I read today about several energy efficiency firms getting funding to expand their product development and grow their companies.  Good for them and I wish them the best of luck.  What was surprising to me was that these articles fit with an observation I made at The Indus Entrepreneurs (TIE) Southern California Chapter meeting last Tuesday.  The meeting focused on the Smart Grid. While the keynote speaker, Dr. George Arnold from NIST,spoke about Smart Grid and the upcoming investment needed, the additional panel members were either from companies that were build products and services for “outside the meter” or VC companies that focused on companies building products for “outside the meter.”

I have stated in the past that I believe that there are great opportunities for collaboration between Utilities, Telcos and the Smart Grid.  That conviction has been the Telcos can help build the communications networks needed for the Smart Grid to be successful.  From what I observed last Tuesday, that conviction is blurring a bit. It is interesting that the Entrepreneurial spirit of small businesses and start-ups are more focused on the end-user and more ICT than infrastructure. More importantly, they represent an equal or greater opportunity when their customers are included in the market size.  This revelation has me thinking in another direction regarding what might be the “cloud” opportunity for the traditional Telcos…

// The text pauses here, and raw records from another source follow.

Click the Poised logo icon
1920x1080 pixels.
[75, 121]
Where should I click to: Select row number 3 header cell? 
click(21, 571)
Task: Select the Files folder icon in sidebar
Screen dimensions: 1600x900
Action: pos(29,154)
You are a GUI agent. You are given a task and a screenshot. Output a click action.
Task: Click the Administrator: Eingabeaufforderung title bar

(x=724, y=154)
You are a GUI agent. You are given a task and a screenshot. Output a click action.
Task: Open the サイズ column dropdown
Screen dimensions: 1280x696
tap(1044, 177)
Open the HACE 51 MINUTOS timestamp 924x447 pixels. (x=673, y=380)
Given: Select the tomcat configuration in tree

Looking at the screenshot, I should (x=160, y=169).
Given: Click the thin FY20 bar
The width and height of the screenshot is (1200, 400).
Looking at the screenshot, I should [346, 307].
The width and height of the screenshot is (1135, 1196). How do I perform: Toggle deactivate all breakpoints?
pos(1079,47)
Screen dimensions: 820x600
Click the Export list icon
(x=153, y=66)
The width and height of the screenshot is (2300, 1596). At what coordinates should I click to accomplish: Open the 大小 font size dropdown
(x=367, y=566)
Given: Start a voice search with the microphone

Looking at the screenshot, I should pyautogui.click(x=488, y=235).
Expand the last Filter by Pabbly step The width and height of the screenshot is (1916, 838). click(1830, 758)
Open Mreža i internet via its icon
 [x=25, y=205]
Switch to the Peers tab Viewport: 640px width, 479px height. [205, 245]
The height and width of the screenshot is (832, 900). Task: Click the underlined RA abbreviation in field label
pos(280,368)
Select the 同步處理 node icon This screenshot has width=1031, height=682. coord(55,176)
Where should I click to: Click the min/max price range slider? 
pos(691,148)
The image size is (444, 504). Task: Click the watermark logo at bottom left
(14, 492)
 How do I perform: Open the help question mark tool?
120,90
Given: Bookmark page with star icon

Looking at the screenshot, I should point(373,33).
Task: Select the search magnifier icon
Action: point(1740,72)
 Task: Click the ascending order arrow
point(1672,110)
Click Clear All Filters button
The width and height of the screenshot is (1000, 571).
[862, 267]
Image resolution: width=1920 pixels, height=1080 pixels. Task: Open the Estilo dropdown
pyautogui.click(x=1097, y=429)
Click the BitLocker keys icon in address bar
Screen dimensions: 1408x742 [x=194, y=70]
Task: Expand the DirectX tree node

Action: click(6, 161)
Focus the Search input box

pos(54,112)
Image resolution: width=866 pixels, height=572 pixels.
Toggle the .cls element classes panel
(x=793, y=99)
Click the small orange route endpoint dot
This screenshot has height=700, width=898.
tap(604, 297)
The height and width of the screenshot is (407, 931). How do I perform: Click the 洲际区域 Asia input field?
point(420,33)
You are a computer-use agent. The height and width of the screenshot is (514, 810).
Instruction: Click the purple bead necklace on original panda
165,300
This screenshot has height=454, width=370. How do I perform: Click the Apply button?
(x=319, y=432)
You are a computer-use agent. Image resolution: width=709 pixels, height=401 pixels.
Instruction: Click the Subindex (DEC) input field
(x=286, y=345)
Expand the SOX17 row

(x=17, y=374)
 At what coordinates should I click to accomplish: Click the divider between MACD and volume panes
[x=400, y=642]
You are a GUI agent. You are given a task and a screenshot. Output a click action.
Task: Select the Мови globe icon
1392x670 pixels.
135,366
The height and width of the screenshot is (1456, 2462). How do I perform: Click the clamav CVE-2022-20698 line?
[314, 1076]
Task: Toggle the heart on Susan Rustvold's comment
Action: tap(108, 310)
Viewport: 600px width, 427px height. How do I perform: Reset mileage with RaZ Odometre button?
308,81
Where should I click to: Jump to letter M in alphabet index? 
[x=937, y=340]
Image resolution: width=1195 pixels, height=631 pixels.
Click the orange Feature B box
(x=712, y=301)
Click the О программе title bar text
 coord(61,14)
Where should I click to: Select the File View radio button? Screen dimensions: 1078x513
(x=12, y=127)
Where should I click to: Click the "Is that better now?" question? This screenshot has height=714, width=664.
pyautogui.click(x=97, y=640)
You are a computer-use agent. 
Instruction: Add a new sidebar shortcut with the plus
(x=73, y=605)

Perhaps the best opportunity for creating a great value in the “cloud” for Smart Grid is hosting the myriad of start-up and small companies that provide energy efficiency applications and services to business.  From a Telco point of view, a program focused on this part of the Smart Grid could provide a valuable (read revenue generating) service to an entire ecosystem.  This is not to say that helping the utilities with transforming their communications networks for G/T/D activities is not a good idea. Instead, greater focus can be placed on building a support infrastructure for “outside the meter.”  There is more entrepreneurial spirit out there, Telco traditional customers (residential and business) are there and frankly, the revenue models are likely to be simpler (i.e., less intercarrier compensation and less contentious SLAs).  It also fits with most Telcos’ long-term strategy to be more about content, applications and services over the bandwidth provider model of the past.

For the Telco, this potentially means that product development efforts will need to include building an incubator environment to cultivate the apps and services or at the very least partner with an existing University incubator to get the project off the ground (some Telcos have already started this for other areas thus not a “one-off” effort). It will also mean continuing to shift their business model towards facilitation rather than carrier transport.  In my opinion, not a bad thing as the Telco has the embedded knowledge in their workforce to be successful with this change; the question becomes will they seize it at the appropriate time and succeed?